Back when we made the decision, the team was new while the whole company and the devops team was in the middle of its AWS migration. Therefore it made sense to choose a managed service provided by AWS rather than self-host our own Airflow or Prefect orchestrator or even use their managed versions. Around September 2021, AWS Step Functions was supporting only around 10 services instead of the whole AWS ecosystem, but just AWS Lambda and EKS support sufficed back then. It was really easy to deploy our ETL scripts using AWS Lambdas, prepare a few Step Functions per ETL workflow and put them in production. We were surprised to find out that AWS supported all AWS services a couple weeks after deploying our workflows to production, which allowed us to use more tasks per service, e.g. SSM functions to retrieve secrets from the parameter store, RDS functions, Athena queries, S3 operations to name but a few. We have implemented those with Lambdas but it was really straightforward to change and support them. While most of our workflows were Standard AWS Step Functions, we used Express for our product facing ones which allow us to orchestrate and easily scale real-time tasks such extracting and transforming data and sending them to customers.

But why do I miss Airflow? Well, I have been a heavy Apache Airflow user throughout my career and despite its cons, I have found a way to use it efficiently in various companies. I never relied to its data connectors and integrations, but always used it as a scheduler of tasks executed in the infrastructure and not within the Airflow workers.
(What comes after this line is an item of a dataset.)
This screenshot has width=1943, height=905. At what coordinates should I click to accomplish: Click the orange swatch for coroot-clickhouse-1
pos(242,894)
I have debugged so many errors, I have experimented with so many different celery settings and resource allocations to facilitate the tasks that the workers had to execute, which eventually made me just rely on its scheduling functionality and informative UI. On the contrary, AWS Step Functions is exactly the opposite. It’s the de-facto way to execute tasks within the AWS ecosystem and its transparrent serverless nature always hides you all this complexity and errors. So what do I miss?
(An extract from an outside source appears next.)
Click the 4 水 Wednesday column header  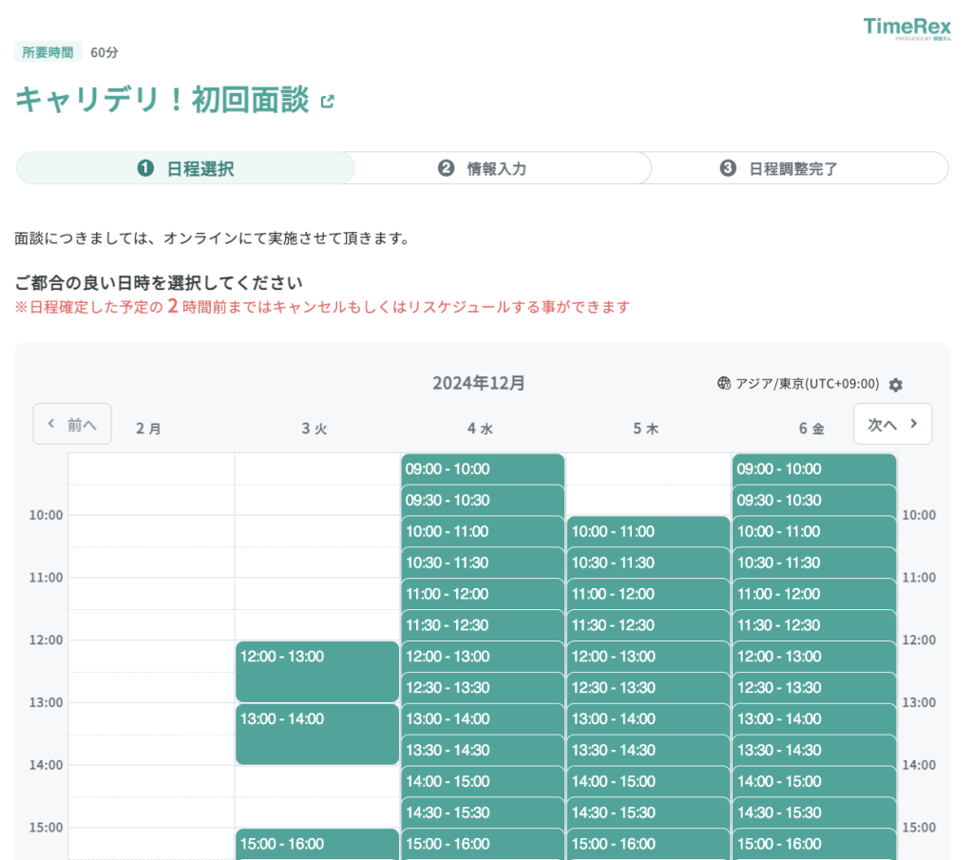[480, 429]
  • A user interface. Perhaps the Airflow UI is not the best, but it fulfills its purpose. You can quickly see last execution, last failed DAGs, quick statistics, you can click on the task and see the logs. You can even give access to someone less technical and can understand whether something failed or not (with the exception that you might need to explain them why the execution timestamps are yesterday’s). Step Functions UI has very limited functionality only showing you the executions and input and output of the tasks and redictering you to them to figure out their logs (EKS tasks don’t expose logs so for errors there we have to check in Datadog so it’s tough to follow sometimes).

  • Scheduling. Well, we use Eventbridge rules to schedule tasks but it’s a different service doing multiple things and I would prefer if a part of it was bundled with AWS Step Functions.
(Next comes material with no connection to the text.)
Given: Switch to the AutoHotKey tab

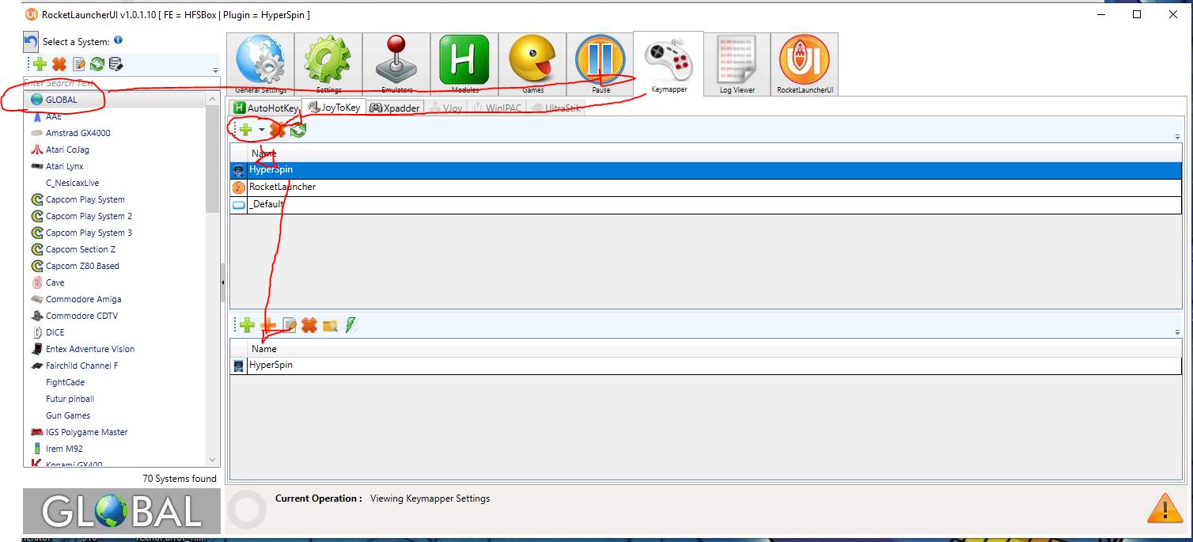Looking at the screenshot, I should [x=266, y=108].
  • Backfill and pause. There are many times in AWS Step Functions that a workflow failed due to some bug in our code and we can’t rerun parts of the workflow but we need to fully run them from scratch. In Airflow, I would be able to go to the failed task and backfill for that specific date until now. Same applies to pausing tasks and DAGs. I was always able to go and pause a DAG until something else resolves. Now in AWS Step Functions I need to remember to disable the AWS EventBridge rule and remember again that I need to enable it again.

  • Airflow DAG definition. It was always straightforward for me to create a new Airflow dag and connect tasks using Python in minutes, while the same workflow in AWS Step Functions might take hours and lots of dry-runs. Drag-and-drop of tasks makes it easy in some sense, but anything that has to do with keeping or exchanging state and variables between tasks has steep learning curve. Especially since in some cases it’s not anywhere documented what Lambda returns as an output, which parameter to pick from the JSON and things like this.

  • Manipulate state and paramters between tasks. This is probably what I miss the most. Besides a couple functions that AWS supports, you cannot define or manipulate any parameters or state between tasks. e.g. i cannot get the date of the execution, i cannot manipulate dates across tasks (unless I create a special Lambda for this), I cannot perform some basic string manipulation on the s3 bucket path I received from one task into another (again the special Lambda will do this), etc. Airflow’s pythonic way to setup tasks and transfer parameters between those is really efficient IMO.

This is my take on AWS Step Functions and what I miss from Apache Airflow. To be honest, if I had a proper user interface integrating scheduling, logs, alerts and enhanced parameter handling capabilities I would be extremely happy with them. While now we are considering whether a migration to Airflow or other orchestrators is worth.